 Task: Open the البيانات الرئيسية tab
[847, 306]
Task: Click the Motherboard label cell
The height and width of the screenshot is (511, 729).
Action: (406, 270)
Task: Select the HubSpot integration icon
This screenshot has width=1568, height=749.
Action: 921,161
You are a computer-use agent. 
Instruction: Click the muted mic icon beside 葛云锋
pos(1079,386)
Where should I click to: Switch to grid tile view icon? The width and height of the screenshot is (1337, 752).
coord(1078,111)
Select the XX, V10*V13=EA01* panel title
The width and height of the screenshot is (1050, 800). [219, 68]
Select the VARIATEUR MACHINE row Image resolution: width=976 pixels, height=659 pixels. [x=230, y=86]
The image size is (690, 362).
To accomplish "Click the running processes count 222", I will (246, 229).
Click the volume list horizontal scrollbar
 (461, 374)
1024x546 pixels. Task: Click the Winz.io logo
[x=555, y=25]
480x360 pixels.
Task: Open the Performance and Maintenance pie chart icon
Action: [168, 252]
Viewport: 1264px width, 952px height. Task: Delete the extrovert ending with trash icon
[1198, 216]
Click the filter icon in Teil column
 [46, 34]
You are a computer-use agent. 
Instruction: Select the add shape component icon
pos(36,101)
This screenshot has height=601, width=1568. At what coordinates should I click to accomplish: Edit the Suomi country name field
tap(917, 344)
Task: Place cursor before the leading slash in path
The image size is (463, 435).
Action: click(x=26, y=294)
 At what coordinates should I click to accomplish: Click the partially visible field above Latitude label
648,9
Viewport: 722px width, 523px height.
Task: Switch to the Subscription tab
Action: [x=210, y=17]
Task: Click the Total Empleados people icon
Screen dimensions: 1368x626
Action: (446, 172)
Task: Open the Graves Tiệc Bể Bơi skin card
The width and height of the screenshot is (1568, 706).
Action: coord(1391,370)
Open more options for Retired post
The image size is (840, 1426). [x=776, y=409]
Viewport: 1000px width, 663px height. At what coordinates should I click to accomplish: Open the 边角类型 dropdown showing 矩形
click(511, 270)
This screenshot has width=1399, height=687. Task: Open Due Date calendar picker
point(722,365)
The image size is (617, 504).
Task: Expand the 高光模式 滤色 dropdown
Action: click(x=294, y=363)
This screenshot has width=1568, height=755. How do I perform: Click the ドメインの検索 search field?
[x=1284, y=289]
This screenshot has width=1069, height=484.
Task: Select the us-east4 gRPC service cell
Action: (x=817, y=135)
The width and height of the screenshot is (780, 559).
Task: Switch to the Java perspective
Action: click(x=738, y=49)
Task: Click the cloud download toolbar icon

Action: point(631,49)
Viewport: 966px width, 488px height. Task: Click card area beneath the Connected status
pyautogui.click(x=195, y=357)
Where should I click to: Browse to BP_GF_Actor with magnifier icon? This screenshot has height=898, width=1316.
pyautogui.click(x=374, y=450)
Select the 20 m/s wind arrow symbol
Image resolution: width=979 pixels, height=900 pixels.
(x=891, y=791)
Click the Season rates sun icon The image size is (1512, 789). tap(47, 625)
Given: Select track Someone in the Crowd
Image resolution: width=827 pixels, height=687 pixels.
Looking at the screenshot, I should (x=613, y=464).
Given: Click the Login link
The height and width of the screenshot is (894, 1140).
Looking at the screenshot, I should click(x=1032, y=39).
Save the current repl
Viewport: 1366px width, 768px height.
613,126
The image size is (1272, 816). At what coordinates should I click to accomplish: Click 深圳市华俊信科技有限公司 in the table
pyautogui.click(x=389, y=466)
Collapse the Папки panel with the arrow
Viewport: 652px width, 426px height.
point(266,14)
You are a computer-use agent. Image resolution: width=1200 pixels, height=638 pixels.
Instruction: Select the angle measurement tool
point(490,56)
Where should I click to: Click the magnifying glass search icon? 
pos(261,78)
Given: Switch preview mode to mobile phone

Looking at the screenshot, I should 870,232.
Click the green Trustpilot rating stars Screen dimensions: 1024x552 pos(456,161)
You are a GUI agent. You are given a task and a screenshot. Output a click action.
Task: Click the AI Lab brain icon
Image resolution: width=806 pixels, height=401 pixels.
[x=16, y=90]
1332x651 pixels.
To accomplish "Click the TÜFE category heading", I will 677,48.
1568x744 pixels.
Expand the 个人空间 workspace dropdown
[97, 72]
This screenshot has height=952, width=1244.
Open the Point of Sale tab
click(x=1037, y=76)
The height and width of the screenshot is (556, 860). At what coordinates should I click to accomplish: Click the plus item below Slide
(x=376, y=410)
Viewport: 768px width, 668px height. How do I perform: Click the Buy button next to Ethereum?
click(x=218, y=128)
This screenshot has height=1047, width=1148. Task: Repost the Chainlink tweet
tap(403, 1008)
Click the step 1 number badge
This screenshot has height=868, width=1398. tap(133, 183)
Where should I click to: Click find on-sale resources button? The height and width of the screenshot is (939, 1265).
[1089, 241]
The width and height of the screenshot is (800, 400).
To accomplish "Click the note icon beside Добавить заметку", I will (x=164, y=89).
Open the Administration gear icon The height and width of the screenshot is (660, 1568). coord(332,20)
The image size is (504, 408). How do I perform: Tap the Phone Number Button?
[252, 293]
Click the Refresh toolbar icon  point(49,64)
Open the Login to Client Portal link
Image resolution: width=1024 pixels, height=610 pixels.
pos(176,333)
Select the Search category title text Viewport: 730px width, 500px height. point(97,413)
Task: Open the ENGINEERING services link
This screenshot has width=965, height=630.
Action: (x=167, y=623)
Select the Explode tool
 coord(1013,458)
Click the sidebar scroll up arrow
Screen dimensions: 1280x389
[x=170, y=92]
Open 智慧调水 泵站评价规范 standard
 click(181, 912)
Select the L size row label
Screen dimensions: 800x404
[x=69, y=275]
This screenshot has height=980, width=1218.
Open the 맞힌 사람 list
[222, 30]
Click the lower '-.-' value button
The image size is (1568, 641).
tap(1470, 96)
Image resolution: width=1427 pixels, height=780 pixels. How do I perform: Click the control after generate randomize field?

* _Problem requirements_:
For this exercise, retype the complete listing exactly.

* _Problem solution_:
 Task: Open the البيانات الرئيسية tab
[847, 306]
Task: Click the Motherboard label cell
The height and width of the screenshot is (511, 729).
Action: (406, 270)
Task: Select the HubSpot integration icon
This screenshot has width=1568, height=749.
Action: 921,161
You are a computer-use agent. 
Instruction: Click the muted mic icon beside 葛云锋
pos(1079,386)
Where should I click to: Switch to grid tile view icon? The width and height of the screenshot is (1337, 752).
coord(1078,111)
Select the XX, V10*V13=EA01* panel title
The width and height of the screenshot is (1050, 800). [219, 68]
Select the VARIATEUR MACHINE row Image resolution: width=976 pixels, height=659 pixels. [x=230, y=86]
The image size is (690, 362).
To accomplish "Click the running processes count 222", I will (246, 229).
Click the volume list horizontal scrollbar
 (461, 374)
1024x546 pixels. Task: Click the Winz.io logo
[x=555, y=25]
480x360 pixels.
Task: Open the Performance and Maintenance pie chart icon
Action: [168, 252]
Viewport: 1264px width, 952px height. Task: Delete the extrovert ending with trash icon
[1198, 216]
Click the filter icon in Teil column
 [46, 34]
You are a computer-use agent. 
Instruction: Select the add shape component icon
pos(36,101)
This screenshot has height=601, width=1568. At what coordinates should I click to accomplish: Edit the Suomi country name field
tap(917, 344)
Task: Place cursor before the leading slash in path
The image size is (463, 435).
Action: click(x=26, y=294)
 At what coordinates should I click to accomplish: Click the partially visible field above Latitude label
648,9
Viewport: 722px width, 523px height.
Task: Switch to the Subscription tab
Action: [x=210, y=17]
Task: Click the Total Empleados people icon
Screen dimensions: 1368x626
Action: (446, 172)
Task: Open the Graves Tiệc Bể Bơi skin card
The width and height of the screenshot is (1568, 706).
Action: coord(1391,370)
Open more options for Retired post
The image size is (840, 1426). [x=776, y=409]
Viewport: 1000px width, 663px height. At what coordinates should I click to accomplish: Open the 边角类型 dropdown showing 矩形
click(511, 270)
This screenshot has width=1399, height=687. Task: Open Due Date calendar picker
point(722,365)
The image size is (617, 504).
Task: Expand the 高光模式 滤色 dropdown
Action: click(x=294, y=363)
This screenshot has width=1568, height=755. How do I perform: Click the ドメインの検索 search field?
[x=1284, y=289]
This screenshot has width=1069, height=484.
Task: Select the us-east4 gRPC service cell
Action: (x=817, y=135)
The width and height of the screenshot is (780, 559).
Task: Switch to the Java perspective
Action: click(x=738, y=49)
Task: Click the cloud download toolbar icon

Action: point(631,49)
Viewport: 966px width, 488px height. Task: Click card area beneath the Connected status
pyautogui.click(x=195, y=357)
Where should I click to: Browse to BP_GF_Actor with magnifier icon? This screenshot has height=898, width=1316.
pyautogui.click(x=374, y=450)
Select the 20 m/s wind arrow symbol
Image resolution: width=979 pixels, height=900 pixels.
(x=891, y=791)
Click the Season rates sun icon The image size is (1512, 789). tap(47, 625)
Given: Select track Someone in the Crowd
Image resolution: width=827 pixels, height=687 pixels.
Looking at the screenshot, I should (x=613, y=464).
Given: Click the Login link
The height and width of the screenshot is (894, 1140).
Looking at the screenshot, I should click(x=1032, y=39).
Save the current repl
Viewport: 1366px width, 768px height.
613,126
The image size is (1272, 816). At what coordinates should I click to accomplish: Click 深圳市华俊信科技有限公司 in the table
pyautogui.click(x=389, y=466)
Collapse the Папки panel with the arrow
Viewport: 652px width, 426px height.
point(266,14)
You are a computer-use agent. Image resolution: width=1200 pixels, height=638 pixels.
Instruction: Select the angle measurement tool
point(490,56)
Where should I click to: Click the magnifying glass search icon? 
pos(261,78)
Given: Switch preview mode to mobile phone

Looking at the screenshot, I should 870,232.
Click the green Trustpilot rating stars Screen dimensions: 1024x552 pos(456,161)
You are a GUI agent. You are given a task and a screenshot. Output a click action.
Task: Click the AI Lab brain icon
Image resolution: width=806 pixels, height=401 pixels.
[x=16, y=90]
1332x651 pixels.
To accomplish "Click the TÜFE category heading", I will 677,48.
1568x744 pixels.
Expand the 个人空间 workspace dropdown
[97, 72]
This screenshot has height=952, width=1244.
Open the Point of Sale tab
click(x=1037, y=76)
The height and width of the screenshot is (556, 860). At what coordinates should I click to accomplish: Click the plus item below Slide
(x=376, y=410)
Viewport: 768px width, 668px height. How do I perform: Click the Buy button next to Ethereum?
click(x=218, y=128)
This screenshot has height=1047, width=1148. Task: Repost the Chainlink tweet
tap(403, 1008)
Click the step 1 number badge
This screenshot has height=868, width=1398. tap(133, 183)
Where should I click to: Click find on-sale resources button? The height and width of the screenshot is (939, 1265).
[1089, 241]
The width and height of the screenshot is (800, 400).
To accomplish "Click the note icon beside Добавить заметку", I will (x=164, y=89).
Open the Administration gear icon The height and width of the screenshot is (660, 1568). coord(332,20)
The image size is (504, 408). How do I perform: Tap the Phone Number Button?
[252, 293]
Click the Refresh toolbar icon  point(49,64)
Open the Login to Client Portal link
Image resolution: width=1024 pixels, height=610 pixels.
pos(176,333)
Select the Search category title text Viewport: 730px width, 500px height. point(97,413)
Task: Open the ENGINEERING services link
This screenshot has width=965, height=630.
Action: (x=167, y=623)
Select the Explode tool
 coord(1013,458)
Click the sidebar scroll up arrow
Screen dimensions: 1280x389
[x=170, y=92]
Open 智慧调水 泵站评价规范 standard
 click(181, 912)
Select the L size row label
Screen dimensions: 800x404
[x=69, y=275]
This screenshot has height=980, width=1218.
Open the 맞힌 사람 list
[222, 30]
Click the lower '-.-' value button
The image size is (1568, 641).
tap(1470, 96)
Image resolution: width=1427 pixels, height=780 pixels. How do I perform: Click the control after generate randomize field?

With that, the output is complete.